Im Jahr 1969 wurde (bei IBM) die erste moderne MarkUp-Sprache aus der Taufe gehoben. Ihre Erfinder Charles Goldfarb, Ed Mosher und Ray Lorie nannten sie GML - angeblich nicht nach den Anfangsbuchstaben ihrer Nachnamen, sondern im Sinne von "Generalized Markup Language".

Später wurde diese Sprache standardisiert (ISO 8879), und diente als SGML der Beschreibung von komplexen Informationsstrukturen (Daten und deren Zusammenhang untereinander), wie z.B. Flugzeugbauplänen und Teilelisten.

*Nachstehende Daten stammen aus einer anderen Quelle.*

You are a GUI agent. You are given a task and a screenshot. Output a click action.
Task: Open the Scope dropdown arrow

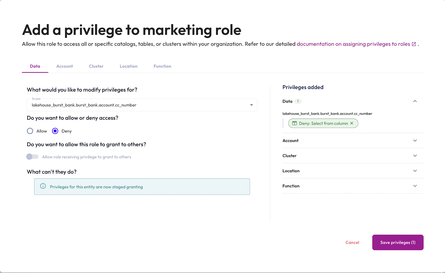click(x=251, y=105)
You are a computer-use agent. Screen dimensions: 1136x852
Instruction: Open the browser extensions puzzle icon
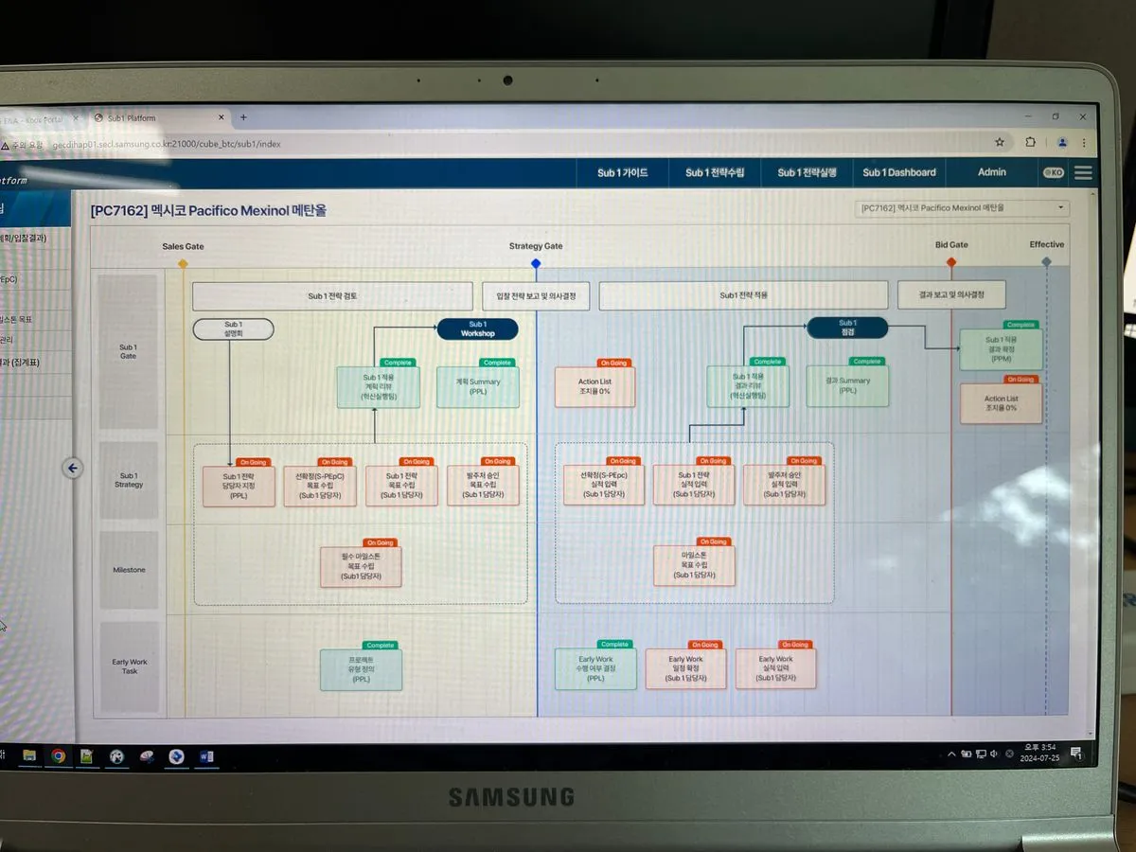pyautogui.click(x=1030, y=142)
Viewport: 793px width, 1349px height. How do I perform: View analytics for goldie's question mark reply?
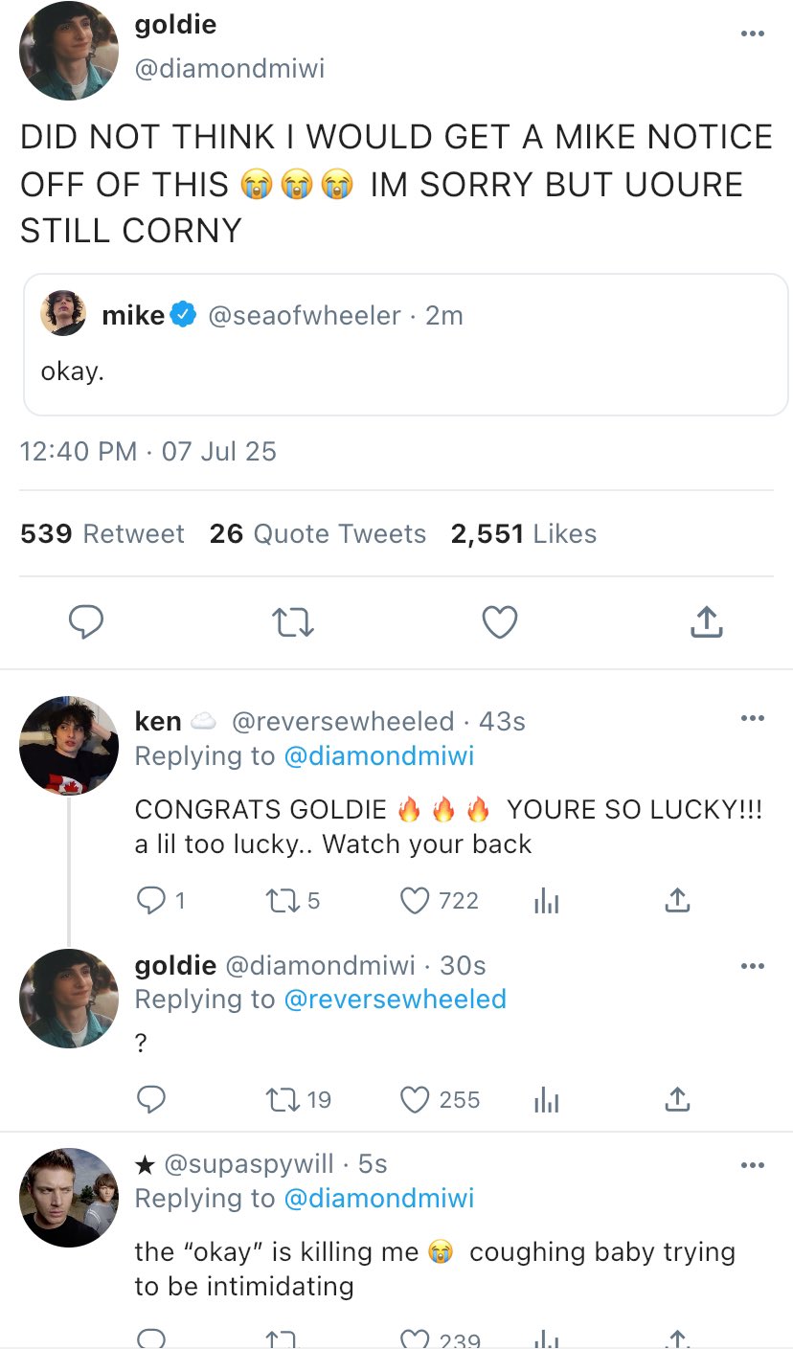(x=546, y=1099)
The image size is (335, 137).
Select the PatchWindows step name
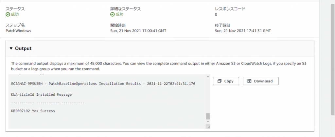18,31
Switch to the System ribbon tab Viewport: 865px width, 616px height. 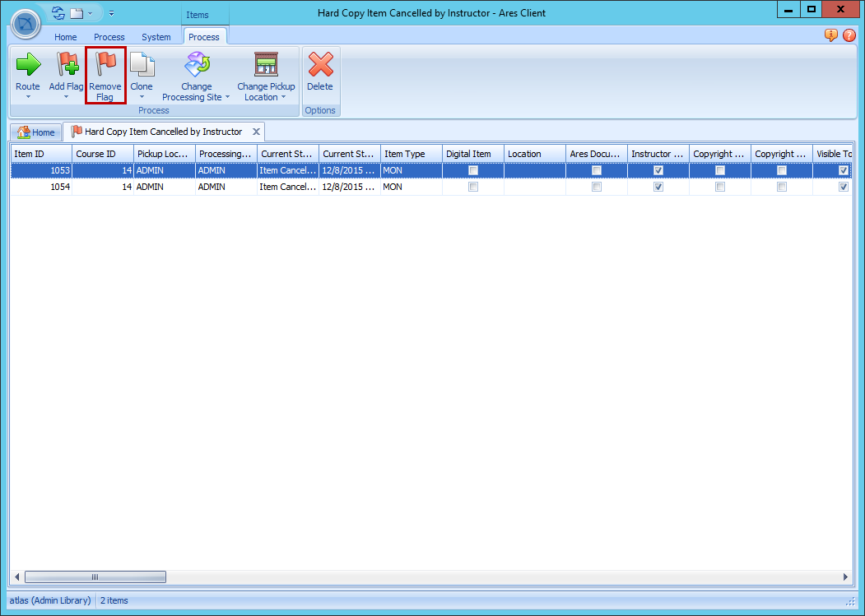[156, 36]
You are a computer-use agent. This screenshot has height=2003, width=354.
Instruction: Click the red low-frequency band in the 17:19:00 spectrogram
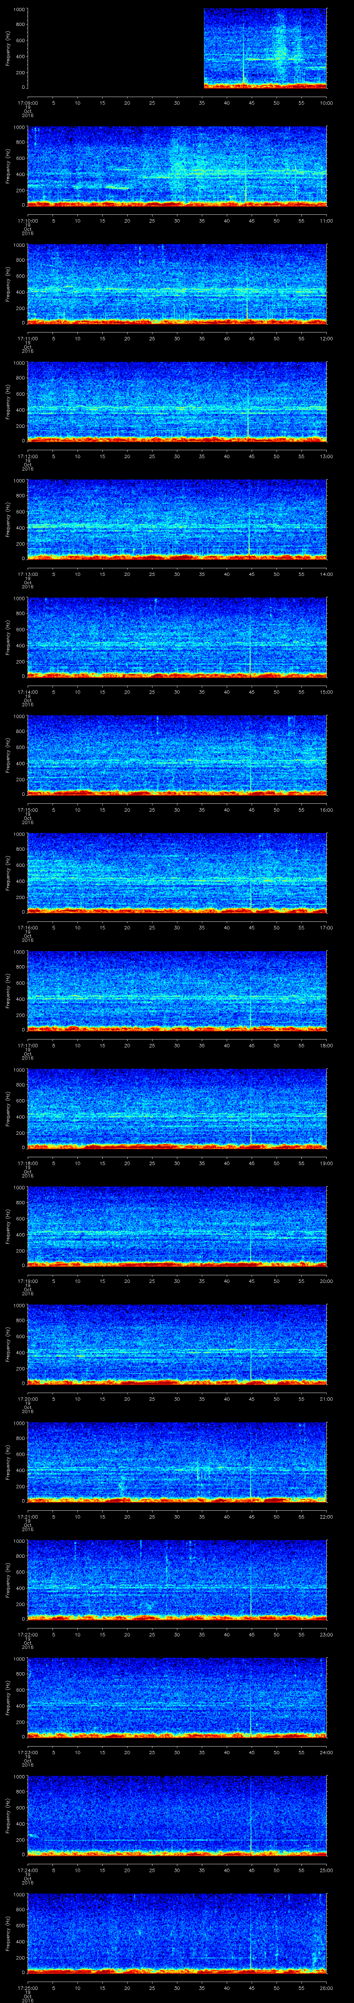click(177, 1263)
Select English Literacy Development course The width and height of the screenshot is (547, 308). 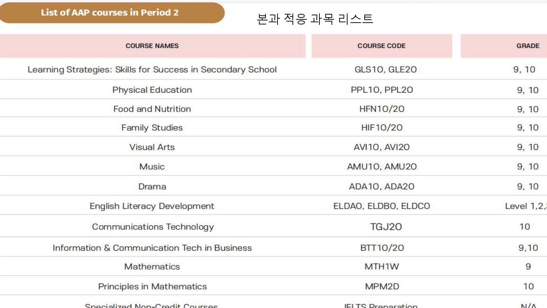pyautogui.click(x=152, y=206)
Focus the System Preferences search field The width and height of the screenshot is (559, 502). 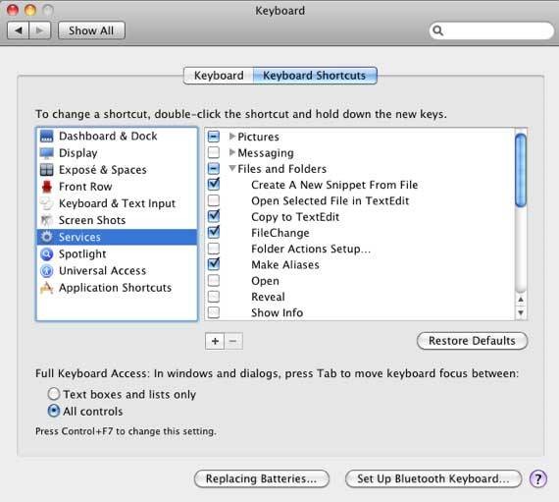point(491,31)
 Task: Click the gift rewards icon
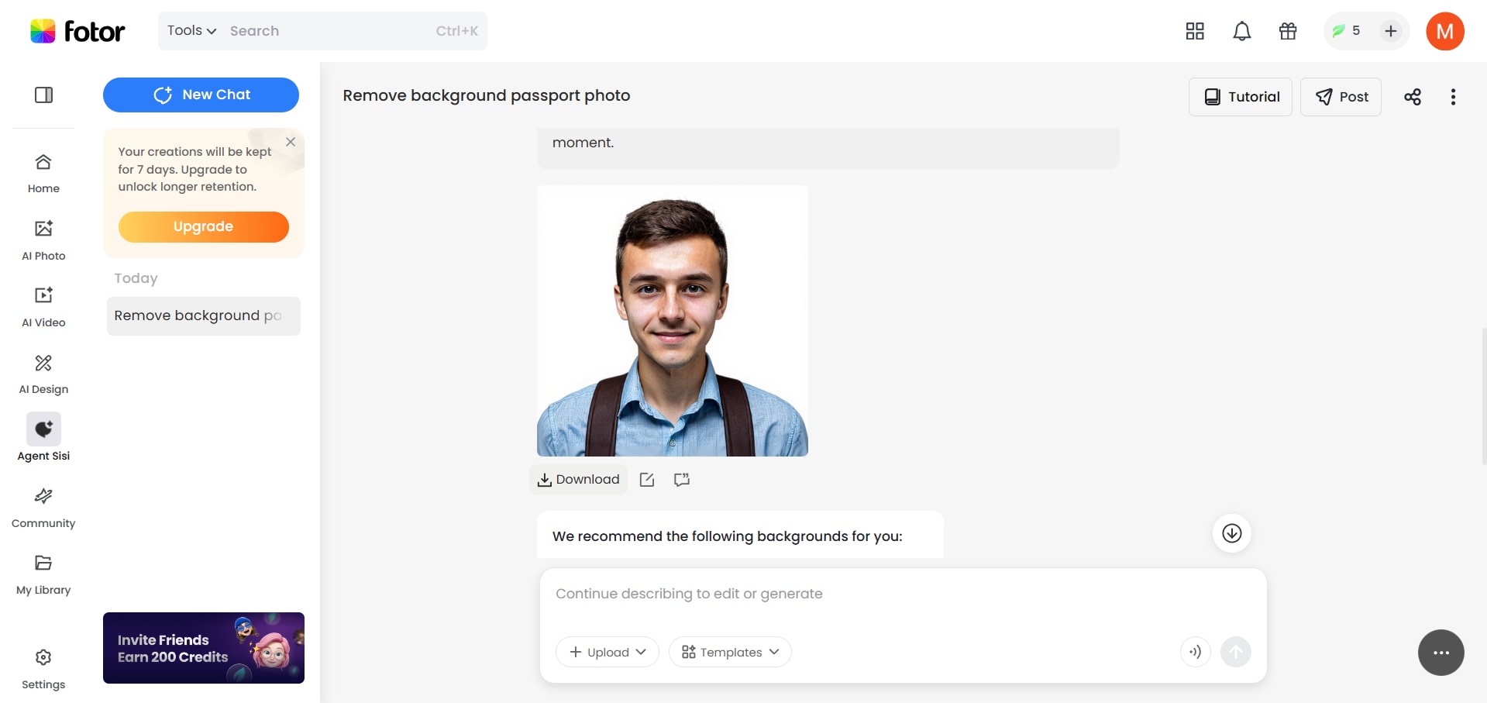tap(1288, 31)
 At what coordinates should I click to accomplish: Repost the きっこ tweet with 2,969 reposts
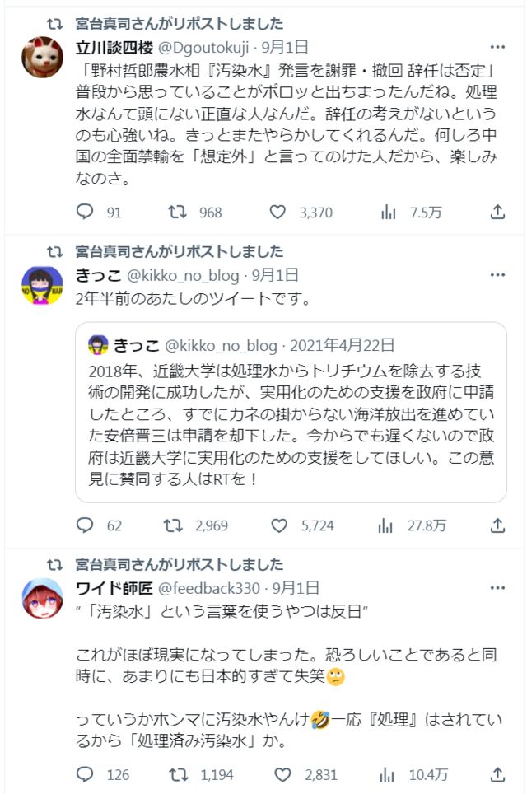click(x=177, y=525)
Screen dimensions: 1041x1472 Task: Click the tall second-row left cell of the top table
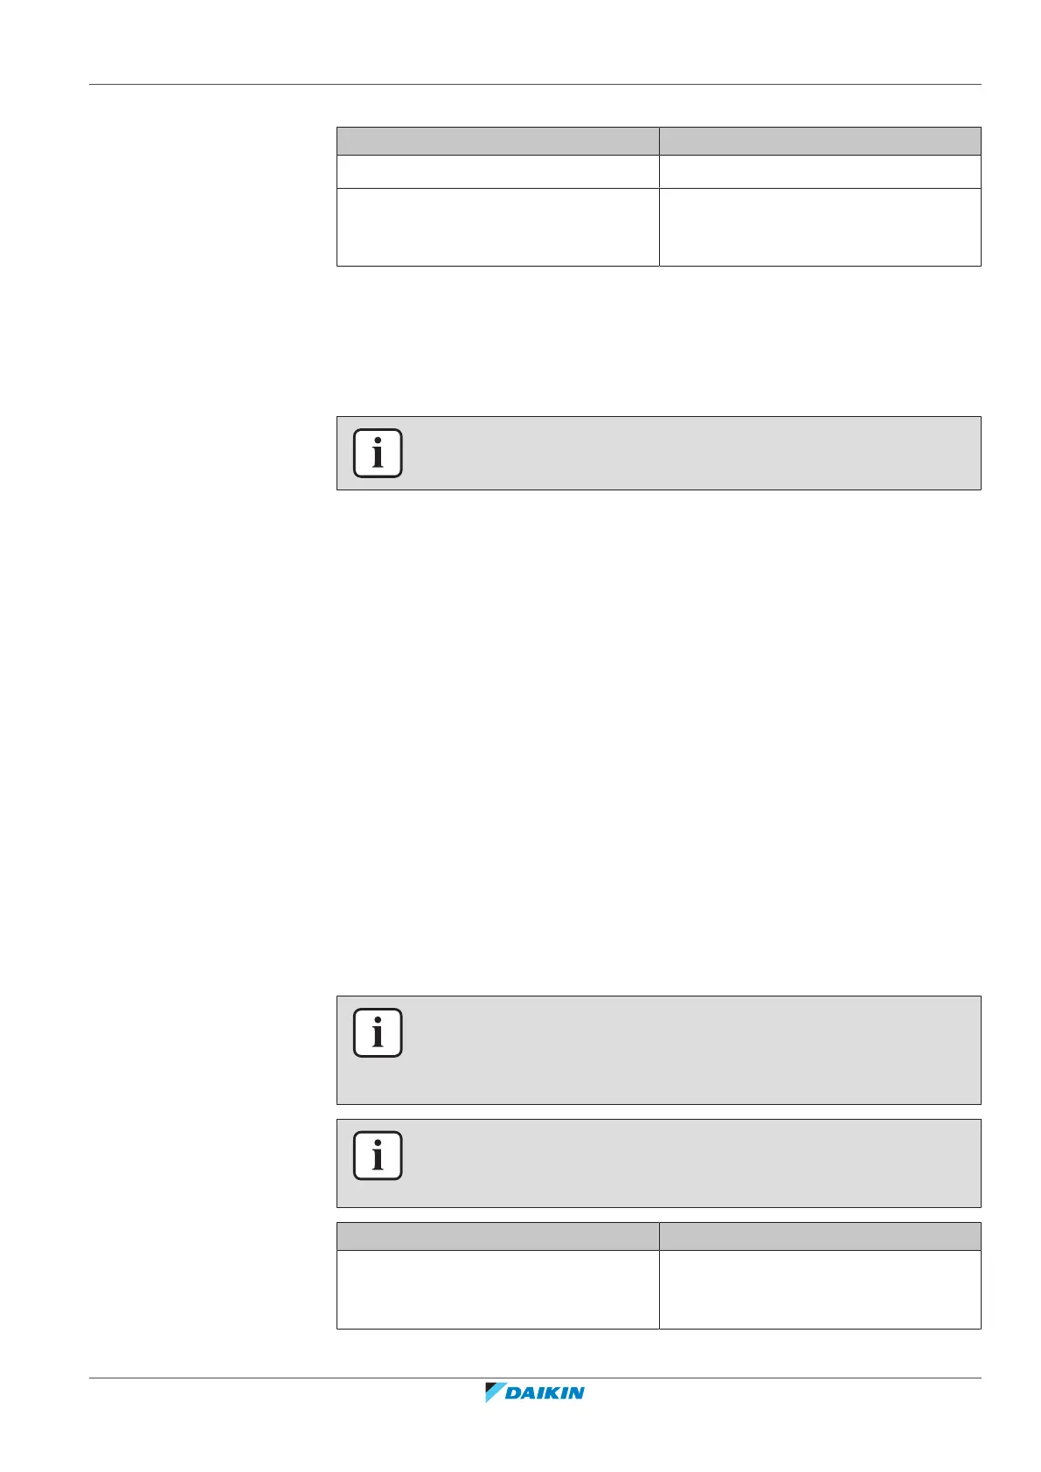pos(497,226)
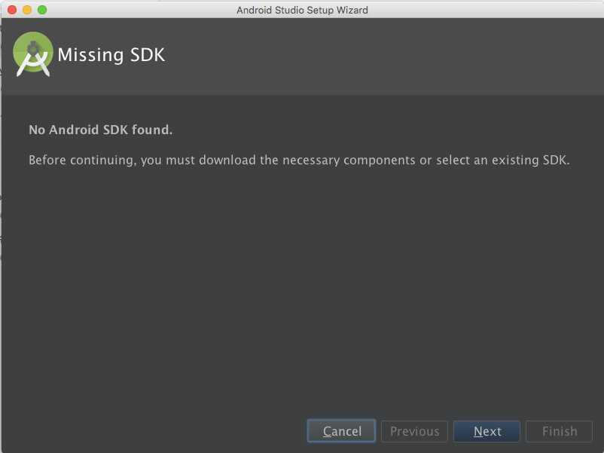The width and height of the screenshot is (604, 453).
Task: Click the dialog content area background
Action: click(301, 286)
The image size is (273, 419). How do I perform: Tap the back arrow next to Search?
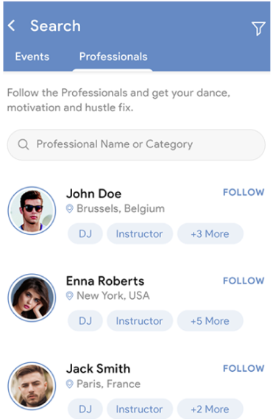pos(12,26)
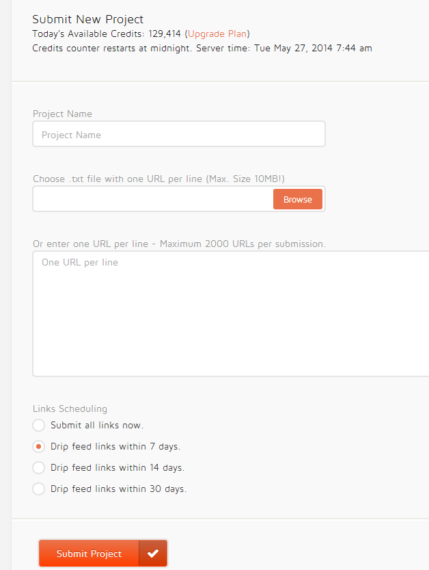Click the Drip feed links within 30 days text
This screenshot has height=570, width=429.
click(x=118, y=489)
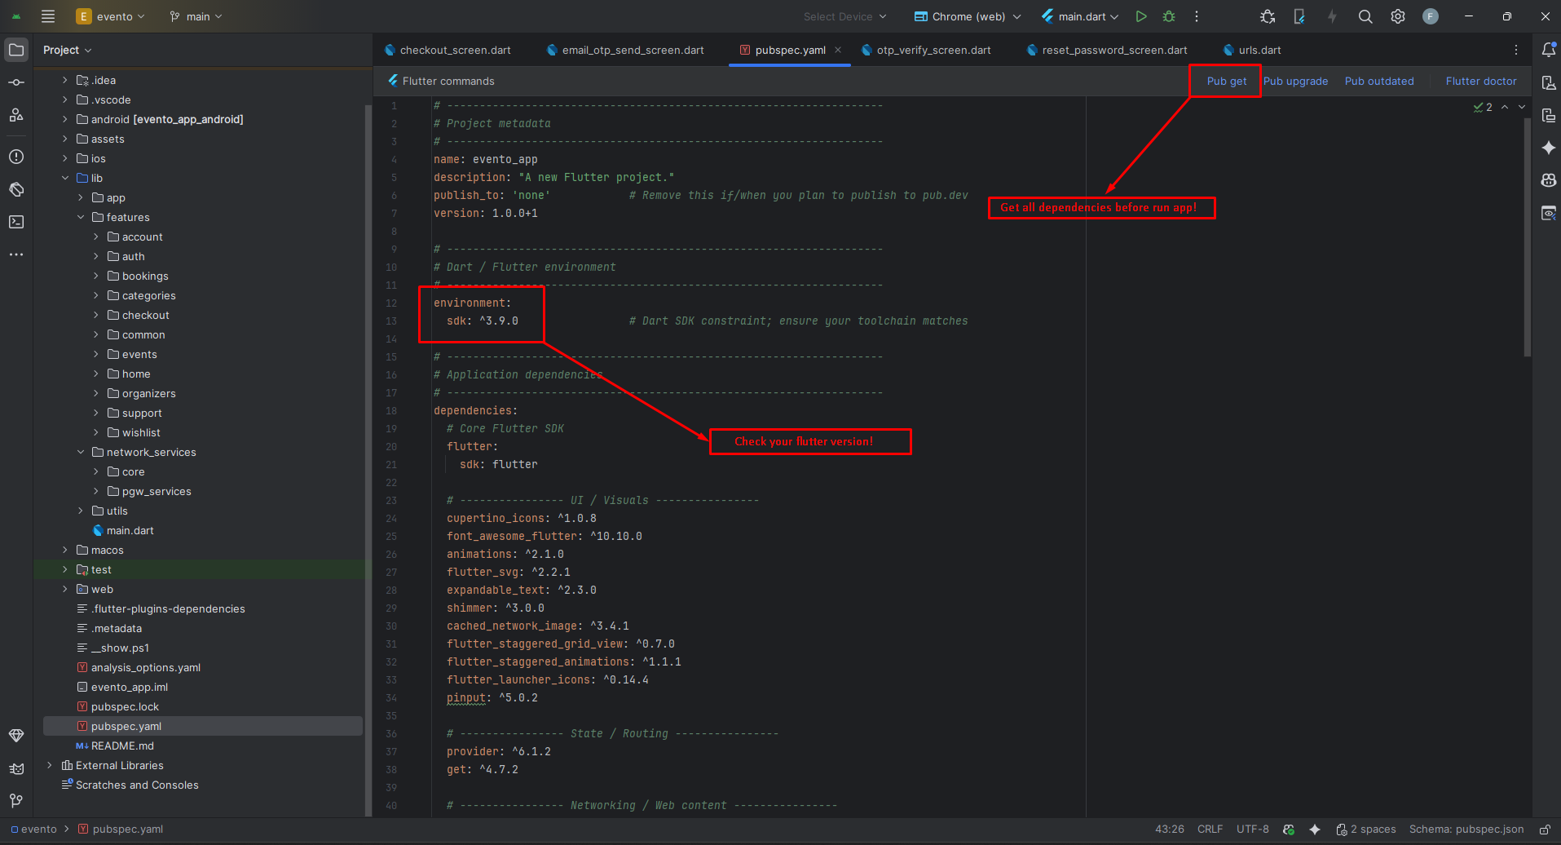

SGML gilt als eine extrem mächtige, und daher auch äußerst komplexe Beschreibungssprache, die Dokumente beliebiger Struktur mit für diese speziell definierten MarkUps darstellen kann.


HTML und SGML

Als für das Internet eine (spezielle) MarkUp-Sprache benötigt wurde, wurde diese von Tim Berners-Lee von SGML abgeleitet. Er ging davon aus, daß im Internet ein Dokumenttyp - eine Grundstruktur - zur Darstellung aller Inhalte ausreichen würde. Das Ergebnis ist die Auszeichnungssprache HTML.

Gegenüber SGML wurde hier auf mögliche Erweiterbarkeit der MarkUps durch den Autor (dem Schreiber von HTML-Dokumenten) selbst verzichtet, sondern eine überschaubare Menge von Tags vordefiniert.

Im Zuge der Entwicklung von HTML kamen zwar immer neue Tags hinzu, an der prinzipiellen Nichterweiterbarkeit änderte sich jedoch nichts.


Nachteile der Nichterweiterbarkeit von HTML

Sinn von HTML war und ist die Darstellung von Dokumenten in Browsern. So ist es möglich, die Ausgabe einer Datenbankabfrage als HTML-Dokument überall im Internet darstellen zu können.

Hierbei geht allerdings die Information verloren, aus welchem z.B. Datenfeld die Inhalte stammen, so daß ein Rückspeichern (Zergliedern) eines HTML-Dokuments in eine Datenbank schwierig ist. Wäre es möglich, in der HTML-Seite jeweils spezielle Container wie

<datenfeldname>Daten</datenfeldfeldname>

einzusetzen, so würde die Meta-Information über die Herkunft der Daten erhalten bleiben. Leider ist dies aufgrund der Nichterweiterbarkeit von HTML nicht möglich.